The plan birthed and took shape. We each bought and carried something up the hill. The journey part of the gift of the meal.
It was the best Italian meal imaginable, too. The line from Susan B. in that same journal came to mind –“Receive all aspects of this journey … with grateful joy.”
And the thing that I have revisited was that it was the day, the journey we’d walked that mattered, not just where we ended up.
It was every conversation along the way. It was the experience of following that flashlight’s beam through the forest. It was the laughing conversation at the restaurant. It was enjoying cafe con leche and snacks. It was the simple parts of the journey that made the day.
Another day Nannette and I had hiked 10 miles along a highway when we finally reached Liendo where we could stop for the desired cafe con leche. After the break at the El Robles bar/restaurant we started up the highway.
The guidebook wasn’t very clear on how to avoid the longest time on the highway. We decided to explore a little. There was this solitary yellow arrow pointing toward the coast, and I suggested we try it.
It took us out of town, away from the highway, onto a dirt path, up this butte some 200-300′ above the community. It was a definite, well-worn path. It crossed through a sheep pasture, with a happy, tail-wagging, sheep dog who barked at us as we passed where he had his sheep resting, up, up, up to this sudden ocean overlook. Glorious!
The air was warm, the wind refreshing, as the route took us up and dropped, us down into Laredo, a beach town and a trek across a beach. This journey was remarkable.
One gift of this way was that as we descended we came across a couple who’d also taken the same journey. These 50-ish Australians, with great senses of humor and lively hearts, caught our hearts. And in the unique way of the Camino we have encountered them again and again, had opportunity to share life and heart, and fallen in love with these wonderful, audacious Aussies. One day we bumped into them as we were leaving a village, and walked together for nearly five hours.
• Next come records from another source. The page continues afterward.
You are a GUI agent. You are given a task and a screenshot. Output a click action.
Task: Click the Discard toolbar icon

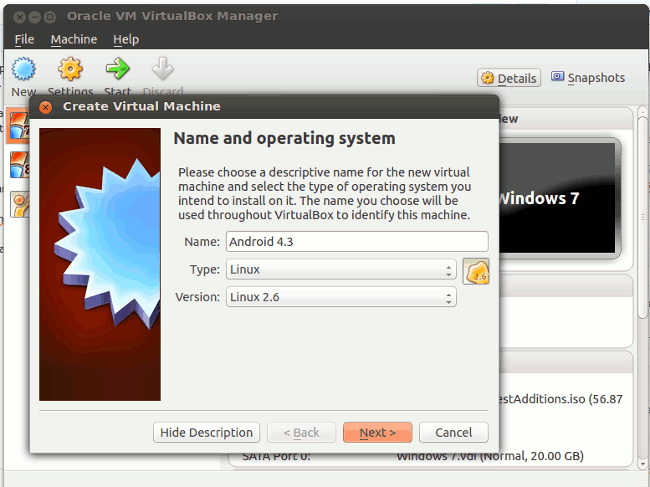(163, 71)
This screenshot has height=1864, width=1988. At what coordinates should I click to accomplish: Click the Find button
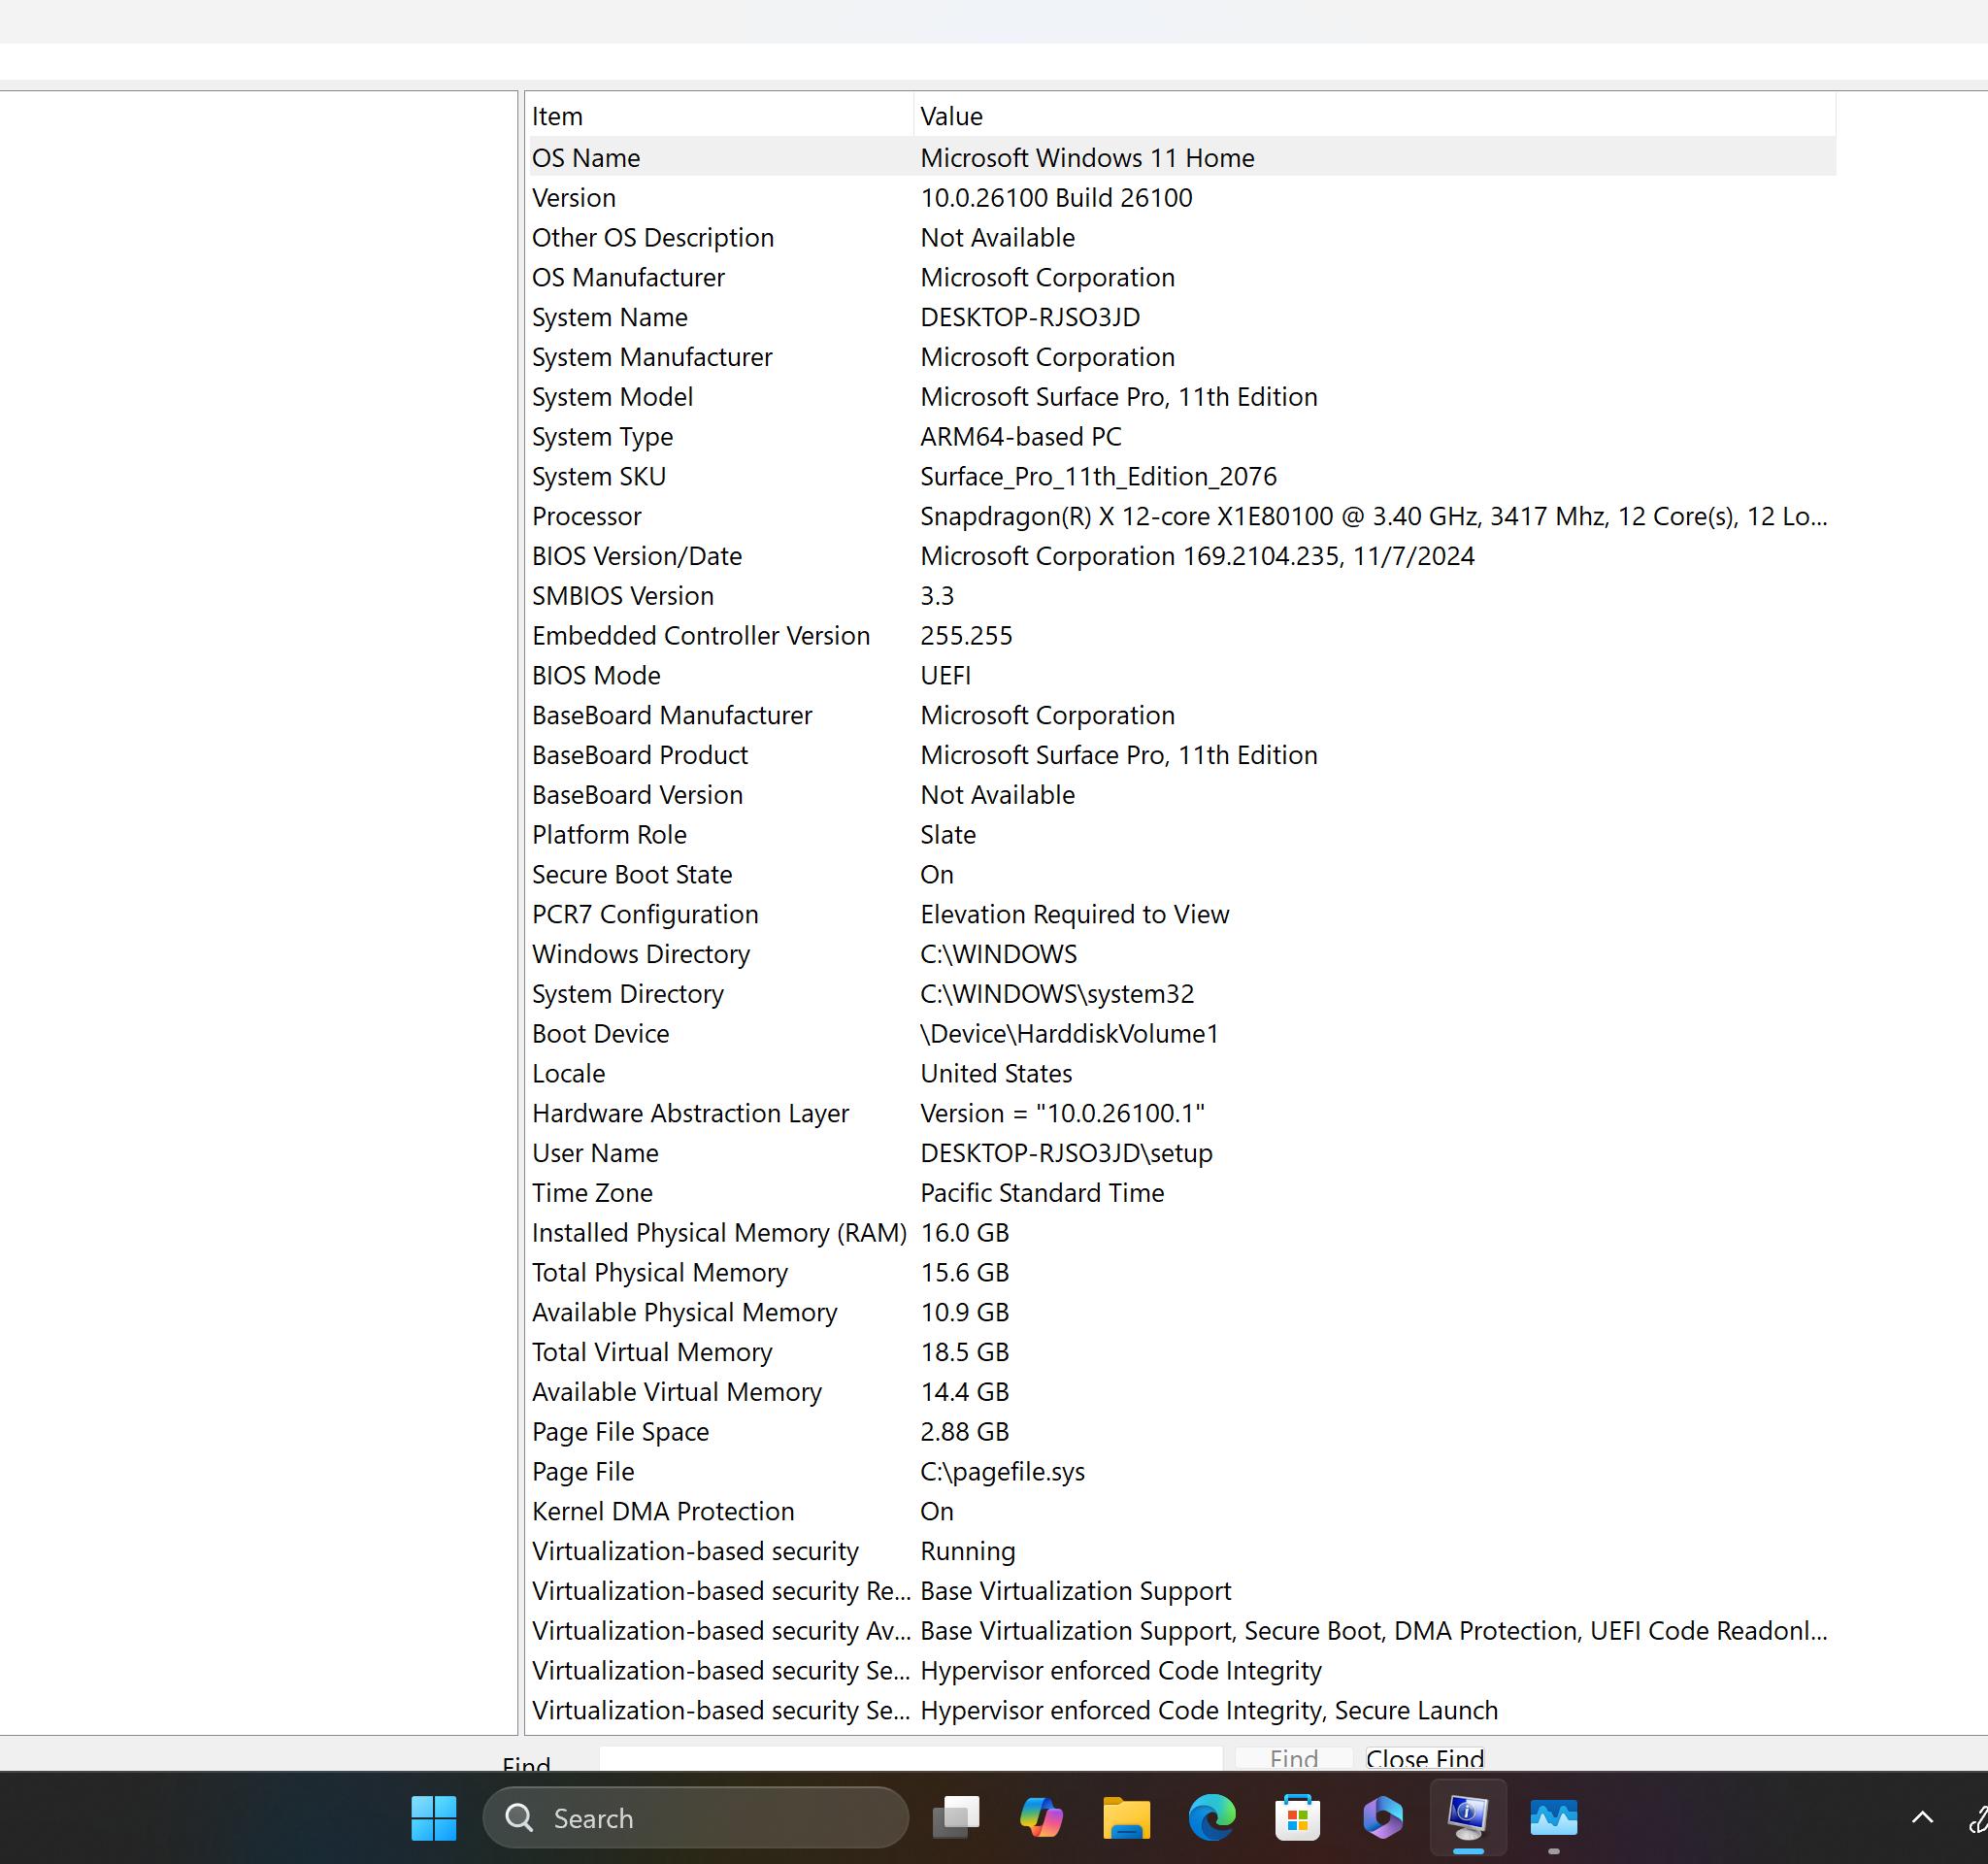point(1291,1760)
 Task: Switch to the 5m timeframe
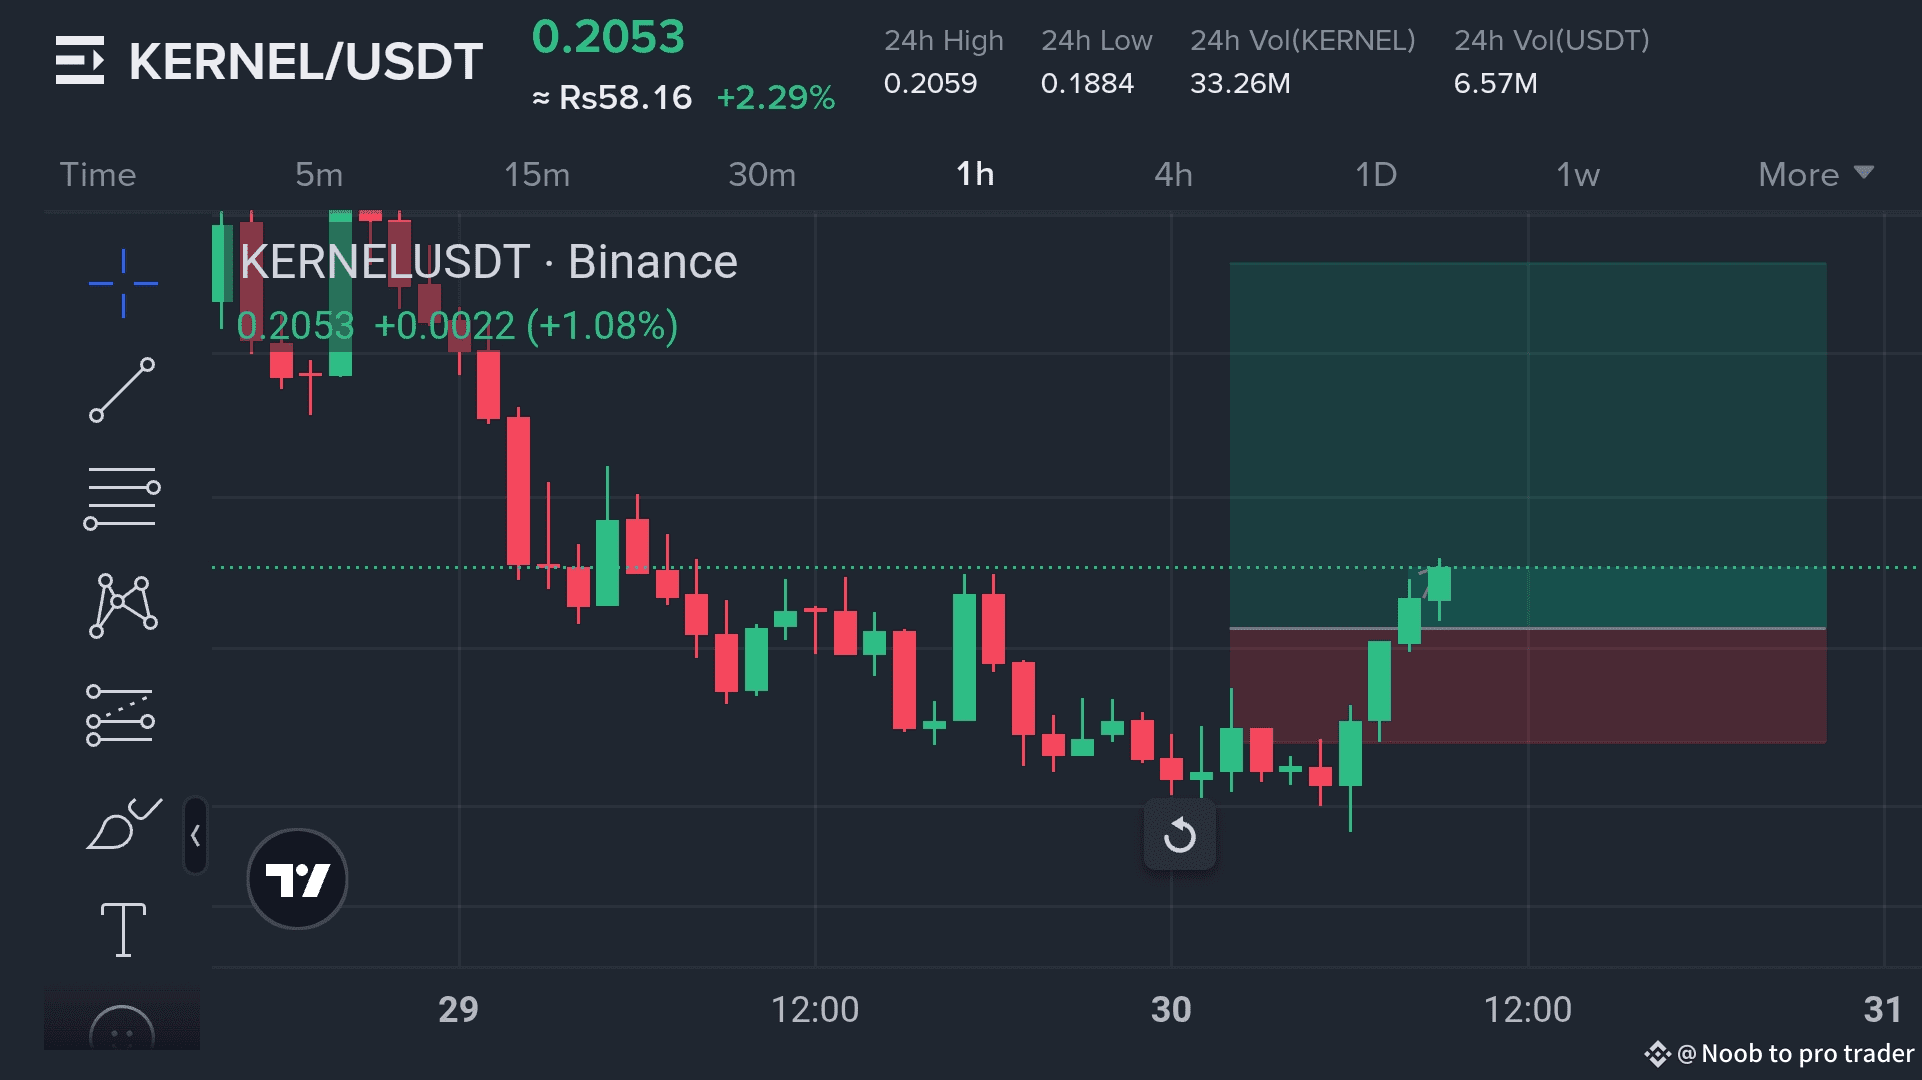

I look back to life in Beaverton and know that I over-emphasized the end, the product, not the journey. I focused on the outcome.
Somehow I hope that in the day that I do return to that life, changed by the Camino, that one change would be that I emphasize the journey rather than the destination.
As I trek up the hills and down into the valleys, here, I hope that I would remember the fact that the steps of this journey are about just that– the journey. Whether I can see the path or not, or can anticipate the ups or downs, or can see the way ahead, or cannot anticipate whom I shall meet, I want to remember that it’s the journey that matters.
As Dave S., another dear brother wrote in my journal, “live in the moment, enriched by every connection… cherish every step, every vista, every doorway you enter.”